Page text:
Anne Douglas, the wife of late Hollywood great Kirk Douglas, has died aged 102, her family said.
Douglas, an actress, producer and philanthropist, died peacefully at her home in Beverly Hills on Thursday, according to a statement.
The German-born star celebrated her final birthday on April 23rd. Kirk, who she married in 1954, died in February last year aged 103.
In a statement, Hollywood actor Michael Douglas, her stepson, said: “She brought out the best in all of us, especially our father.
“Dad would never have had the career he did without Anne’s support and partnership. Catherine and I and the children adored her; she will always be in our hearts.”
Douglas’ youth was disrupted by the second World War.
Her father owned a textile factory while her mother was a socialite – she stayed with the former following her parents’ divorce.
Douglas was sent to boarding school in Switzerland and, unwilling to return to Hitler’s Germany, continued her studies in Belgium.
After the Nazis bombed Brussels in 1940, she escaped to France. However, travelling with German papers was considered too risky so she married Albert Buydens to become a Belgian national.
Douglas, who was born Marx, first met her second husband in 1953 when he offered her a job as his publicist while in Paris to film Act Of Love.
She declined his offer and also refused his phoned invitation to dinner a few hours later.
Kirk, chiselled star of Hollywood’s Golden Age, was not used to being turned down.
She eventually took the job and the couple flew to Las Vegas in May 1954 to get married.
They had two sons over their 66-year marriage, Peter and Eric, while Kirk, whose films included Ace In The Hole, Spartacus and Paths Of Glory, also had Michael and Joel from his marriage to Diana Dill.
Eric Douglas died in 2004 aged 46 from an accidental drug overdose.
Michael, who has two children with wife Catherine Zeta-Jones, celebrated Douglas’ final birthday last week, sharing a family photo to Instagram.
He wrote: “Happy Birthday Anne Douglas! We love you! Michael, Catherine, Carys, & Dylan.”
In 2017, Douglas wrote a book with her husband titled Kirk And Anne: Letters Of Love, Laughter, And A Lifetime In Hollywood, looking back at their time together.
Her charitable deeds included making school playgrounds across Los Angeles safe, helping the city’s homeless and supporting cancer research, after she survived breast cancer.
The Douglas Foundation, founded in 1964, has donated more than 118 million dollars (£84.5 million) to good causes, according to a family representative.
Douglas is survived by seven grandchildren and two great-grandchildren.

Tasks to perform:
**a)** In the Anne Douglas obituary, rewrite the passage starting with "Douglas, an actress, producer" and going on through "studies in Belgium.", putting "clothing factory" in place of "textile factory".
**b)** Please state, from the Anne Douglas obituary, the year the Douglas Foundation was founded.

The data:
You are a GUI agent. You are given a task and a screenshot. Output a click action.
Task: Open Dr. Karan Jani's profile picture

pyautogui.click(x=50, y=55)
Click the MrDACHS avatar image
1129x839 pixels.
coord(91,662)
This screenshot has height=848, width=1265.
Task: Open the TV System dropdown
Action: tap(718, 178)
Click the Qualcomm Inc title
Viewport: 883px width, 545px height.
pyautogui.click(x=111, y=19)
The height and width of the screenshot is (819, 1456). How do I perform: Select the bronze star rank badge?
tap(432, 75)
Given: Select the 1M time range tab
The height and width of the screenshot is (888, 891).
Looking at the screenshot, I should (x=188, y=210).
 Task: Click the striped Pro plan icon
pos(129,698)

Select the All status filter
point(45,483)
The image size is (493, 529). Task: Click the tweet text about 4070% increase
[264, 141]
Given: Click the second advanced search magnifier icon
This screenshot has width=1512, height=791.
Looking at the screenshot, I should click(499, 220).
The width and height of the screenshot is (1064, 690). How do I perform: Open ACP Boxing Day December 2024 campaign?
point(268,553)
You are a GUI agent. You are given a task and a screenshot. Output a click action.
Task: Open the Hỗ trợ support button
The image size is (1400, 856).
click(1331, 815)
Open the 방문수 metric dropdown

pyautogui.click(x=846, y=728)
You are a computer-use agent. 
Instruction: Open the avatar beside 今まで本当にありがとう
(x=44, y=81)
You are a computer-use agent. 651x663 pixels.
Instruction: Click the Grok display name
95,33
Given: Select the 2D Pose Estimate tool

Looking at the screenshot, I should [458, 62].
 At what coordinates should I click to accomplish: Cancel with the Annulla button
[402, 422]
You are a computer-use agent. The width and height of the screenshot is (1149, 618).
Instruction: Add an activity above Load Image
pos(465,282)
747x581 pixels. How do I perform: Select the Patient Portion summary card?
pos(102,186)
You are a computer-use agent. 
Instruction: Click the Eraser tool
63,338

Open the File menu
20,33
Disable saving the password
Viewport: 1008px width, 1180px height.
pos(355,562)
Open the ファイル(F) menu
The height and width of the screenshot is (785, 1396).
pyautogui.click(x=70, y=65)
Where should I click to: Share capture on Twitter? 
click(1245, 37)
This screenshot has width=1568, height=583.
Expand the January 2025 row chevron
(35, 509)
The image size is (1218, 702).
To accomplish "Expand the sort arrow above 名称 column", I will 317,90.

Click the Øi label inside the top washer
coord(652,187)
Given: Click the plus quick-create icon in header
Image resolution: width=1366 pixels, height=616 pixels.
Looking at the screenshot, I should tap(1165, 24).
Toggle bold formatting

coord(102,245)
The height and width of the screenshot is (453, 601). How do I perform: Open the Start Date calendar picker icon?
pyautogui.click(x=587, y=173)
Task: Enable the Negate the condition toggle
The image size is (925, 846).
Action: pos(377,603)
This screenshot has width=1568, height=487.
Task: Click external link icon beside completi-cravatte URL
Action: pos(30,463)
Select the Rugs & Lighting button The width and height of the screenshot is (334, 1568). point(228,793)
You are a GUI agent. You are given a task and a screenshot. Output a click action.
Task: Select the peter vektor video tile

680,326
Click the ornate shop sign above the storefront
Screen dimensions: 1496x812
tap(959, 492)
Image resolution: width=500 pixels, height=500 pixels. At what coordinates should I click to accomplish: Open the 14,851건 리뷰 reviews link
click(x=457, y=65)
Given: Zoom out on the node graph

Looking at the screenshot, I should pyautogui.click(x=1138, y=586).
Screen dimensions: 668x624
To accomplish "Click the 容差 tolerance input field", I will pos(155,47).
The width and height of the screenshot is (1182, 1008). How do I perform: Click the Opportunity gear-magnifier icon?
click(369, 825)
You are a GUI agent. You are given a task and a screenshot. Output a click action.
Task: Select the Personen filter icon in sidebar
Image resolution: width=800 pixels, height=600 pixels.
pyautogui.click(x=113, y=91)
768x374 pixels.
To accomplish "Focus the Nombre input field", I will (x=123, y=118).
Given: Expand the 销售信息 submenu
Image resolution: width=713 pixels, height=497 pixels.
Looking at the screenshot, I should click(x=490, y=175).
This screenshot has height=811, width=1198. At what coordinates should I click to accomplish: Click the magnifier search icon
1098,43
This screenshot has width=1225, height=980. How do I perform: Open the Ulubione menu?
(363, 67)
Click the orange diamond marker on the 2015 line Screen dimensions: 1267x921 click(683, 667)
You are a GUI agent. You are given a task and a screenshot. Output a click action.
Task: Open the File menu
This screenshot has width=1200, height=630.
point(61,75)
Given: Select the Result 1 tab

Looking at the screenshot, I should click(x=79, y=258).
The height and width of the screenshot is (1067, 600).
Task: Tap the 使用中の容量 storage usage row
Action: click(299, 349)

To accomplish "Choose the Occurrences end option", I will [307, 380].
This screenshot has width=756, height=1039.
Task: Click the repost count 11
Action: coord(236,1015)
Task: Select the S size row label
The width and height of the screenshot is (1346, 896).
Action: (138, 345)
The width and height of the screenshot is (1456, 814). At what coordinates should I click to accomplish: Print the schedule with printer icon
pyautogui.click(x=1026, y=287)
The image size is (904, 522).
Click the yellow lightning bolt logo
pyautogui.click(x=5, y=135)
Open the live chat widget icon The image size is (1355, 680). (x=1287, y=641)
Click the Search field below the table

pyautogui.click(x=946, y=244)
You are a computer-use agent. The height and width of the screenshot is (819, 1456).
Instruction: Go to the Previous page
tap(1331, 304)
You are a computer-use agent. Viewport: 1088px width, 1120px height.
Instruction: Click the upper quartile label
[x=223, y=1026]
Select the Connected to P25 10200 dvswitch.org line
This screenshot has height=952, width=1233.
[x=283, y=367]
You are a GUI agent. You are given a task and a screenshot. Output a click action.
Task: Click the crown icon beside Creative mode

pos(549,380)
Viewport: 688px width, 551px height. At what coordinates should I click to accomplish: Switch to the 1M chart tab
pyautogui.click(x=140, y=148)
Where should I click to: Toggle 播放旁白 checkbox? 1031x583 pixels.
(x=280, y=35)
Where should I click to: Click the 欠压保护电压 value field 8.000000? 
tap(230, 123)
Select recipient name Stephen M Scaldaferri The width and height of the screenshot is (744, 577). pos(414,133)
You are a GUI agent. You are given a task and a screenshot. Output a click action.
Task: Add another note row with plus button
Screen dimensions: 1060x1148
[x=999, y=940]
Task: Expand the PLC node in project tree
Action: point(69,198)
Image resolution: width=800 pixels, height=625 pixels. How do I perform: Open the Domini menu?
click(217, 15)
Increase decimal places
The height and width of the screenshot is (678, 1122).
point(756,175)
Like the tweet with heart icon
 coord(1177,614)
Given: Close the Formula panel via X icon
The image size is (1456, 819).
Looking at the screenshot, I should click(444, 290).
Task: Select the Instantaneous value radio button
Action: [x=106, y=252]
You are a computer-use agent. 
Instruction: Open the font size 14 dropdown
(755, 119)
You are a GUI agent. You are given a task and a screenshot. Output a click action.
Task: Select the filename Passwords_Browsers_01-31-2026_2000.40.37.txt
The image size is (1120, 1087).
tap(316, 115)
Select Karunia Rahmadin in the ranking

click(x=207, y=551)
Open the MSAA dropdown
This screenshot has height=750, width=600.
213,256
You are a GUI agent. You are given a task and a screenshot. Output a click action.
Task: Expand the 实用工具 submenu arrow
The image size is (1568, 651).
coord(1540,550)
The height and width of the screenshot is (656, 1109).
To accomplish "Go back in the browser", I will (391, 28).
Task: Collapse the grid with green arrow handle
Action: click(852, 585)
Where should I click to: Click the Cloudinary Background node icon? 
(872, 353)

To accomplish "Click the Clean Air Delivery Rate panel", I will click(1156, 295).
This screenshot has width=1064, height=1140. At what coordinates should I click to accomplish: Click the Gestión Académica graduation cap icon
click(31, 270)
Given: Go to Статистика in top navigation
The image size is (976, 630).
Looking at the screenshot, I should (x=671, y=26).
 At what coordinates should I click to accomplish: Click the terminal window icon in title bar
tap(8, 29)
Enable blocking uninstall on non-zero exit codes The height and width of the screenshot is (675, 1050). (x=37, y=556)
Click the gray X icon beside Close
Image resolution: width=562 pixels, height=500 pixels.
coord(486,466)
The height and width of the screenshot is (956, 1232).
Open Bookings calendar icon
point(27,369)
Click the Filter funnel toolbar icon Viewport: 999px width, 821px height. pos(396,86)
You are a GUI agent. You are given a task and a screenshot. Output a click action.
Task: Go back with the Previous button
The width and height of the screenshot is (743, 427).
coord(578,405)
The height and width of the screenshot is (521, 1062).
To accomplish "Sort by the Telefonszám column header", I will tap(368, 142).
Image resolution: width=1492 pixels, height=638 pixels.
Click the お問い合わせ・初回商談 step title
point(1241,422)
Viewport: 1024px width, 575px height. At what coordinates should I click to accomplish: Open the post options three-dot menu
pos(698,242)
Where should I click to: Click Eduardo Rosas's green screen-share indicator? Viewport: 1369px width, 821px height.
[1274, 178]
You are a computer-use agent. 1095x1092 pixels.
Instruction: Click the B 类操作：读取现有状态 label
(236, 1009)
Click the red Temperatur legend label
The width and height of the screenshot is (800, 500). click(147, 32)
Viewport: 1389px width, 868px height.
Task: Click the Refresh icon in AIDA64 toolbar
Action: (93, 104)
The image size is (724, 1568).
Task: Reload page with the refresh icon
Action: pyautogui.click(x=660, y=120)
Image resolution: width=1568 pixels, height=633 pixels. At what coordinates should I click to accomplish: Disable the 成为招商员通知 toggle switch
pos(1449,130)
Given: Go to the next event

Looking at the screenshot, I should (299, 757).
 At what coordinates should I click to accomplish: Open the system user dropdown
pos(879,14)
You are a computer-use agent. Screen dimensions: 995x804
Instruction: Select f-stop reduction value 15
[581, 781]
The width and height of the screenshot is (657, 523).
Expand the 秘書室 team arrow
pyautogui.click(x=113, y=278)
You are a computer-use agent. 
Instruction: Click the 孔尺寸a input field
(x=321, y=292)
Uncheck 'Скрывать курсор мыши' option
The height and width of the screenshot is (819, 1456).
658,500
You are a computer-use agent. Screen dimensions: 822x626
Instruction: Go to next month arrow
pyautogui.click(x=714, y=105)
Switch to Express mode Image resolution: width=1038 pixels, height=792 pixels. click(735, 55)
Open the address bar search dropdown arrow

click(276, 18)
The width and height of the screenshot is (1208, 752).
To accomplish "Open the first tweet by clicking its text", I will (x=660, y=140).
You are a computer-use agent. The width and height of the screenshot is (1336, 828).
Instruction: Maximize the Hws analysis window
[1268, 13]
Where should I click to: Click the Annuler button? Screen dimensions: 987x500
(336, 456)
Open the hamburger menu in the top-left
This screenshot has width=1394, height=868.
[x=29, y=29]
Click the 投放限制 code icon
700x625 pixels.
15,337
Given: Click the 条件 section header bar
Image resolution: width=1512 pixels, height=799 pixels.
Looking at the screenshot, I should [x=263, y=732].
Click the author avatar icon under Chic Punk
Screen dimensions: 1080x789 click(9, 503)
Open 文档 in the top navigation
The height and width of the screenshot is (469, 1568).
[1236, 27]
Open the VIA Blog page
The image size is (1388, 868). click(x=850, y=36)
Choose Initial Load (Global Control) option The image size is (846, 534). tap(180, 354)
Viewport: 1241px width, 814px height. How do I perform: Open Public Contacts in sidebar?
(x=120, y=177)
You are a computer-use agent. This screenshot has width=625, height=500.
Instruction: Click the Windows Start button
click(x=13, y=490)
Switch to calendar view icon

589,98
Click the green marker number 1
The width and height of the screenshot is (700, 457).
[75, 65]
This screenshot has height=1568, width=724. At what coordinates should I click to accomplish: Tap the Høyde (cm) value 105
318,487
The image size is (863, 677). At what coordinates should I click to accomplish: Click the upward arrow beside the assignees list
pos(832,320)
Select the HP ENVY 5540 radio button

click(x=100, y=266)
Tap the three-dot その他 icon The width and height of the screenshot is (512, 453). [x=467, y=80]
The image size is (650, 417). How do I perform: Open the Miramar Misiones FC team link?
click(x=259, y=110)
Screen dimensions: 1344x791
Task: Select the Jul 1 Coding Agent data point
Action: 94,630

Solutions:
**a)**
Douglas, an actress, producer and philanthropist, died peacefully at her home in Beverly Hills on Thursday, according to a statement.
The German-born star celebrated her final birthday on April 23rd. Kirk, who she married in 1954, died in February last year aged 103.
In a statement, Hollywood actor Michael Douglas, her stepson, said: “She brought out the best in all of us, especially our father.
“Dad would never have had the career he did without Anne’s support and partnership. Catherine and I and the children adored her; she will always be in our hearts.”
Douglas’ youth was disrupted by the second World War.
Her father owned a clothing factory while her mother was a socialite – she stayed with the former following her parents’ divorce.
Douglas was sent to boarding school in Switzerland and, unwilling to return to Hitler’s Germany, continued her studies in Belgium.

**b)** 1964